=== Task goal ===
Put the records into a numbered list, starting at the beginning and ending with the line that contains "[x=122, y=26]". Skip blank lines and leave the pictures out.

=== Data lines ===
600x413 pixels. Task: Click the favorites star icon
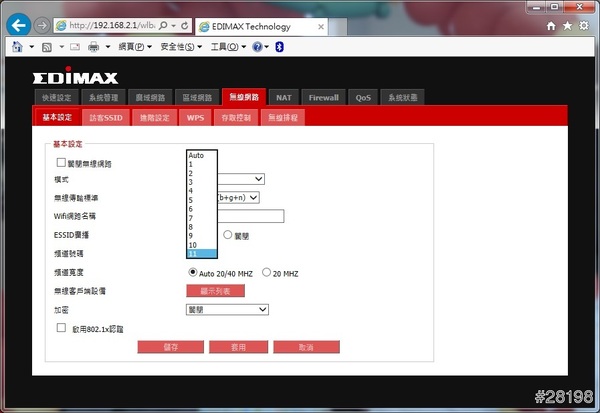coord(567,24)
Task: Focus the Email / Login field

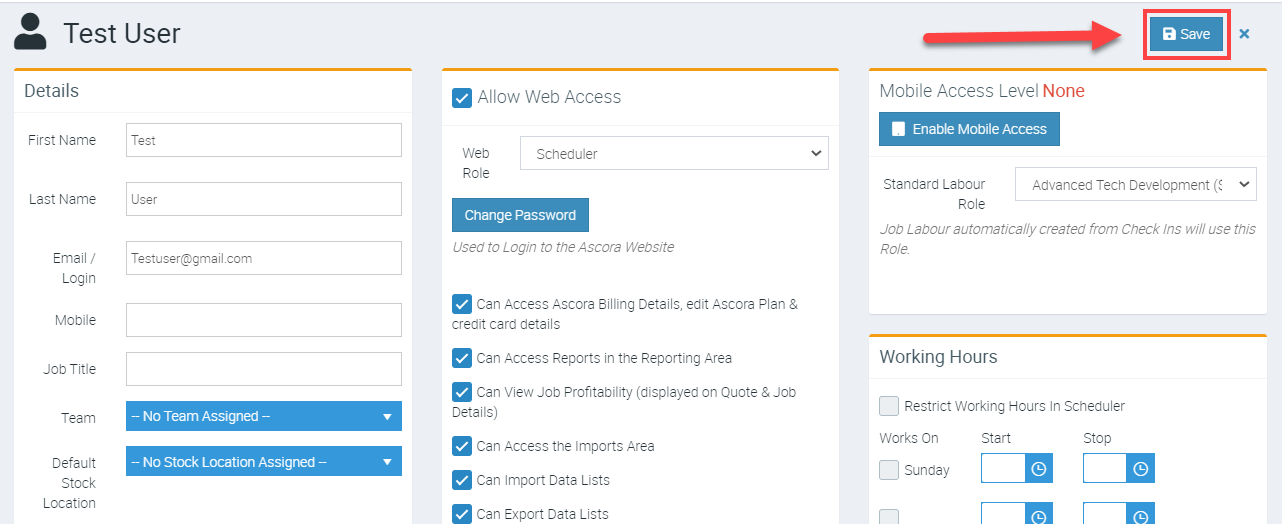Action: pos(263,258)
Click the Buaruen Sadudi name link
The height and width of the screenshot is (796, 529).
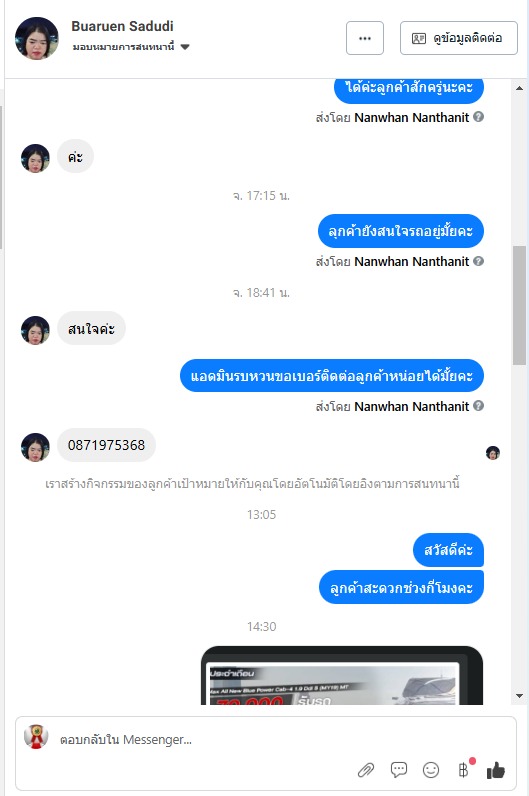[x=122, y=26]
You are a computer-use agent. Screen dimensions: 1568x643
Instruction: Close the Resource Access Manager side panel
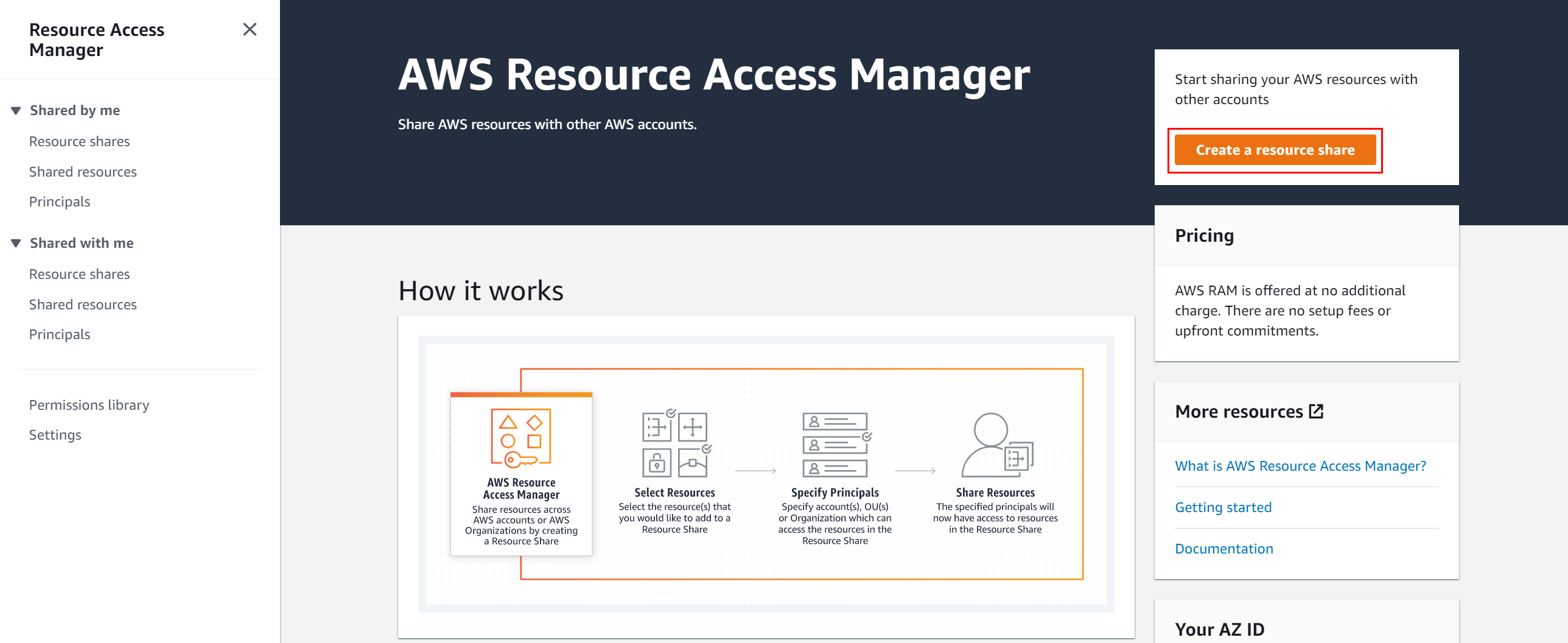coord(250,29)
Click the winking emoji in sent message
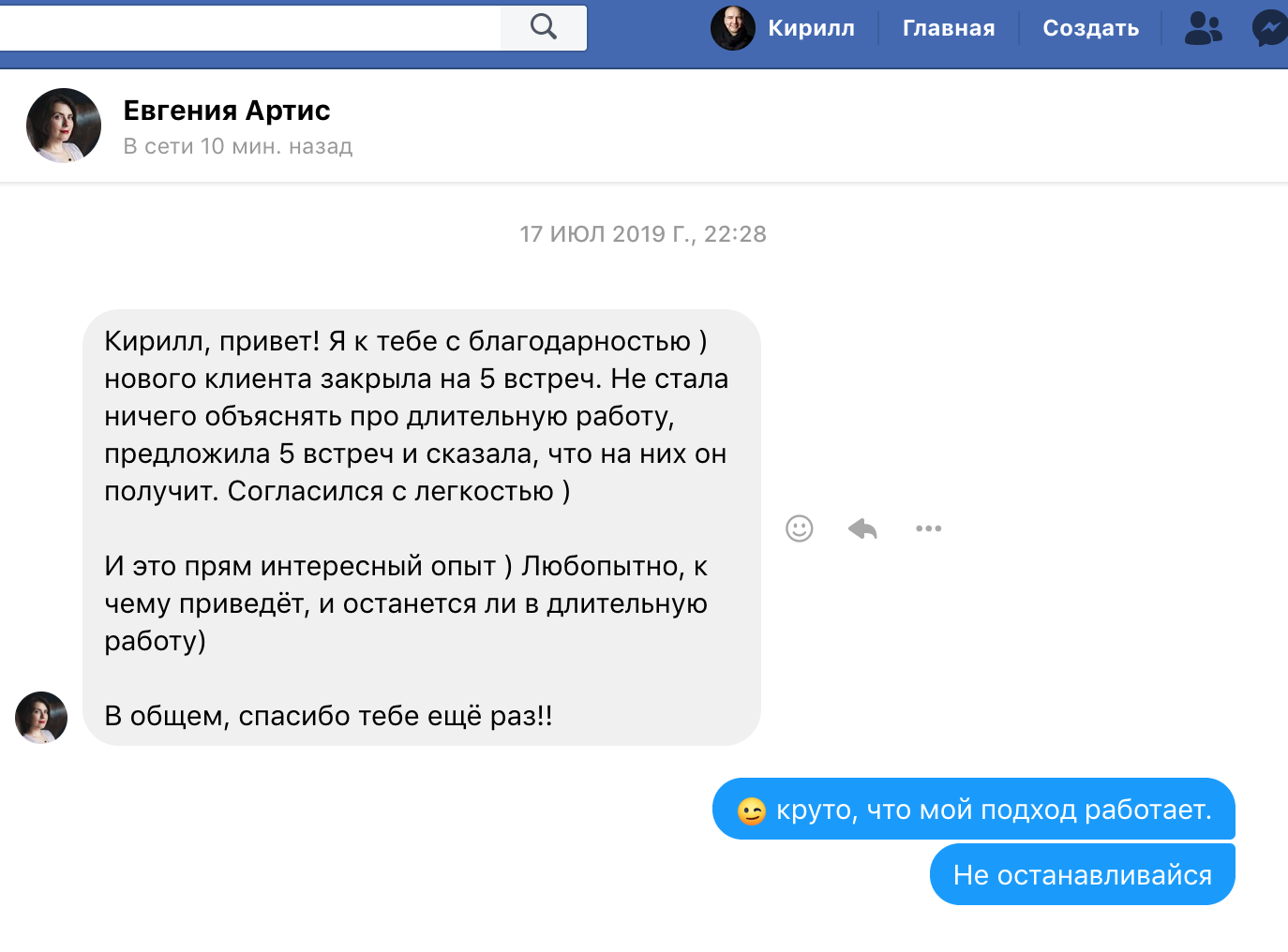Image resolution: width=1288 pixels, height=952 pixels. (752, 811)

=== Expected answer ===
1. 600x413 pixels. Task: Click the favorites star icon
2. coord(567,24)
3. Task: Focus the Email / Login field
4. Action: pos(263,258)
5. Click the Buaruen Sadudi name link
6. The height and width of the screenshot is (796, 529).
7. [x=122, y=26]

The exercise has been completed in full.